1.根据GenBank上发表的布鲁氏菌omp31(FJ984569)、bp26(AY166766)、omp10(BRUOMP10A)基因序列,设计合成三对特异性引物,通过对反应条件的优化,建立了布鲁氏菌多重PCR快速检测方法。结果显示,该方法从布鲁氏菌中最低可检出1.1×10-3 ng的DNA,在牛奶感染布鲁氏菌模拟标本中最低可检出细菌数为80 cfu/ml。应用该方法对采自陕西省部分地区奶牛场的484份奶牛乳样进行了检测,检出阳性6份,阳性检出率约为1.24 %。检测结果表明,该方法具有特异、敏感、重复性好等优点,可用于奶牛布鲁氏菌病的早期临床诊断及流行病学监测等。
2.将用PCR扩增出的布鲁氏菌omp10、omp25和bp26基因片段分别克隆到原核表达载体pET-32a中,构建原核表达质粒。将其转入大肠杆菌BL21(DE3) PlysS中,用IPTG诱导表达,经HisTrap HP亲和层析柱分离纯化。基因测序及酶切鉴定证明原核表达载体构建成功;SDS-PAGE表明,omp10、omp25融合蛋白均以包涵体的形式在大肠杆菌中高效表达,bp26融合蛋白以可溶性的形式表达。经His亲和层析纯化,成功获得了大小分别为34 ku、44 ku和48 ku的融合蛋白,与预测的蛋白分子量一致。Westen blot证明纯化的omp10、omp25和bp26融合蛋白能被免疫的牛布鲁氏菌阳性血清所识别。
3.以纯化的布鲁氏菌omp10、omp25、bp26融合蛋白为抗原,分别包被酶标板,对反应条件进行优化,成功建立起布鲁氏菌ELISA抗体检测方法。应用该方法对采自陕西省部分地区的432份牛血清进行检测,并与试管凝集试验(SAT)和虎红平板凝集试验(RBPT)进行比较,结果显示,对于SAT和RBPT检测为阳性的样品,ELISA检测均为阳性,而对于ELISA检测为阳性样品,SAT和RBPT检测为部分阳性,说明ELISA方法比SAT和RBPT较敏感。试验结果显示,建立的ELISA检测方法具有特异、敏感,快速的特点,适合应用于临床布鲁氏菌病的快速检测。
Brucellosis is a zoonotic disease caused by Brucella. It is one of the zoonotic diseases which could seriously endanger the safety of public sanitation around the world. Brucellosis poses immensely potential threaten to the production of animal husbandry and the human health. The research primarily focuses on the parts of Brucella’s outer membrane proteins (omp), aiming at developing the multiplex PCR pathogen method and ELISA antibody method for the detection of brucellosis and carrying out their preliminary application. Our purpose is to hopefully utilize the methods in the rapid detection and diagnosis of brucellosis in clinic.
1. Three specific pairs of primers for the same pathogen were designed according to the omp31(FJ984569), bp26(AY166766) and omp10(BRUOMP10A) gene sequences published on the National Center for Biotechnology Information (NCBI) Genbank database. Through the optimization of the experiment conditions, a rapid multiplex PCR detection method was developed. The results showed that the lowest amount of DNA which could be detected was 1.1×10-3ng. The minimum number of bacterium detected from the modeling samples of milk infected with Brucella was 80 cfu/ml. 484 milk samples collected from several dairy farms in Shaanxi province were detected by the method. The result showed that there were 6 positive samples and the positive detective rate was 1.24 %. The detection result indicates that this method has the advantages of specificity, sensitivity and repeatability, so it can be used in the clinical detection of dairy cattle brucellosis and its epidemiological surveillance.

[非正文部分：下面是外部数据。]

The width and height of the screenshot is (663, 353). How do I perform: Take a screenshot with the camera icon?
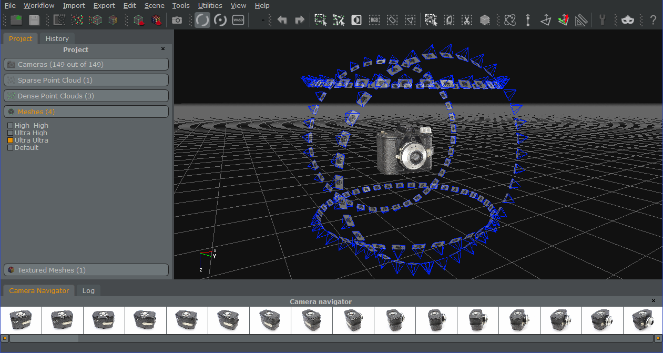pyautogui.click(x=177, y=20)
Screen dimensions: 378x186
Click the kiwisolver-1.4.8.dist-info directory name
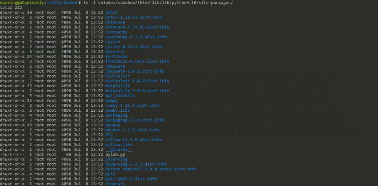pyautogui.click(x=137, y=81)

2. A polymerase chain reaction (PCR) method was used to amplify the omp10, omp25 and bp26 gene regions, which were ligated with pET-32a prokaryotic expression vector into recombinant plasmids. The recombinant plasmids were transformed into Escherichia coli BL21(DE3) PlysS whose expression was induced by IPTG and then separated and purified through HisTrap HP affinity column. The results of gene sequencing and restriction enzyme digestion identification both proved that the pET-32a-omp10/omp25 vectors were successfully constructed. The SDS-PAGE electrophoresis showed that the omp10 and omp25 recombinant proteins were both highly expressed in the form of inclusion bodies in E. coli and the bp26 recombinant protein was expressed in the soluble way. After the purification of HisTrap HP affinity column, recombinant proteins in size of 34ku, 44ku and 48ku were successfully obtained, which correspond to the expected protein molecular weight. The detection of western-blot proved that purified omp10, omp25 and bp26 recombinant proteins could be identified by the Brucella positive serum from immunized cattle.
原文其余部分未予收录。